The day was dedicated to emergency procedures. Our health and security officer Laurent prepared us a 2 hours briefing on the morning. He explained at first the good habits to have when one finds someone injured. What is the most important is to make a statement of the situation: if the place still can be dangerous, what the causes of the incident are, how the victim is behaving. Gabriel was the one to play the victim for a while: he was repeatedly placed in recovery position and was flipped over onto his back. After these global gestures, Laurent became more specific in his showing. We are not in a Martian simulation for nothing!

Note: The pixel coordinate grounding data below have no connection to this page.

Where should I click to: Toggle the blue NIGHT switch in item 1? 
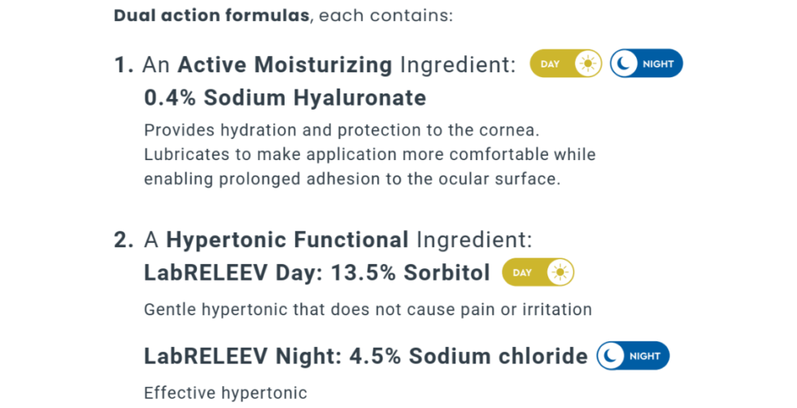(x=647, y=63)
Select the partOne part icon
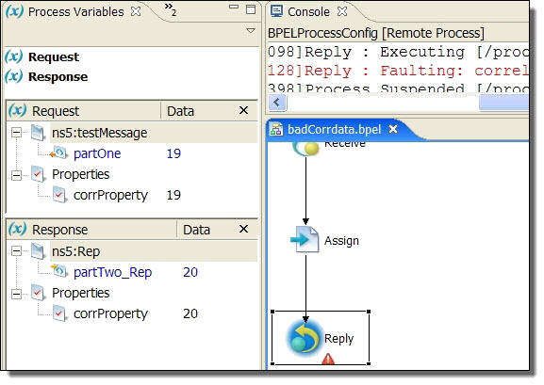The image size is (544, 385). point(58,152)
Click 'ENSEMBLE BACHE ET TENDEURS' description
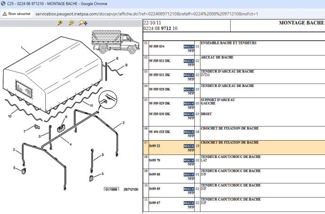Screen dimensions: 325x214 click(x=228, y=43)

In such environment, these gestures would indeed be mainly practiced through spacesuits… Some gestures are indeed becoming much more complex: in the case of a vertebrae issue, it would be impossible to maintain the head because of the helmet. Cardiac massage would be compromise, and even acknowledge if someone is breathing or not becomes a hard task. Finally, even repatriate someone to the station would be problematic: with our spacesuits, everyone is 20lbs heavier, and there is no solid hold on it.
Laurent was thus leader of today’s EVA, where he would be able to try these procedures on the outside in real conditions, along with Louis, Jérémy, Victoria, Gabriel, Benoît. Jérémy and I would be the only two to guard the fort. While Victoria, Gabriel and Benoît made a short detour to our instruments, in order to change the battery of the MegaARES, Louis and Laurent dealt with some small tasks around the Hab. While the other half of the team came back shortly after, they were ready to go on with the procedures. Victoria seemed to quite enjoy the recovery position, as she has often been in this situation. The team dealt with a lot of different situations and diagnosis, in order to cover a large amount of the injury possibilities that could one day happen into space. In the meantime, I served as HabCom for the team: I was their referent inside of the Hab, harvesting the data they give me about the resources of the station, such as water level, the state of our vehicles, etc. They finally came back into the Hab after only 2 hours, as they had completed everything they wanted to do.
Our evening was punctuated by our traditional KTNE session, which is becoming increasingly harder: instructions are now incomplete in each manual, and teammates have to be coordinated in order to be able to succeed. Gabriel also gave us the first ranking: Victoria and I are at the moment on the top, yet things will certainly change rapidly, as the hardest part is to come! Benoît also seems to be getting some issues dealing with food: while we split our remaining energy bars yesterday between the crew, he already ate almost half of them! It will be hard to keep going like this until the end of the mission!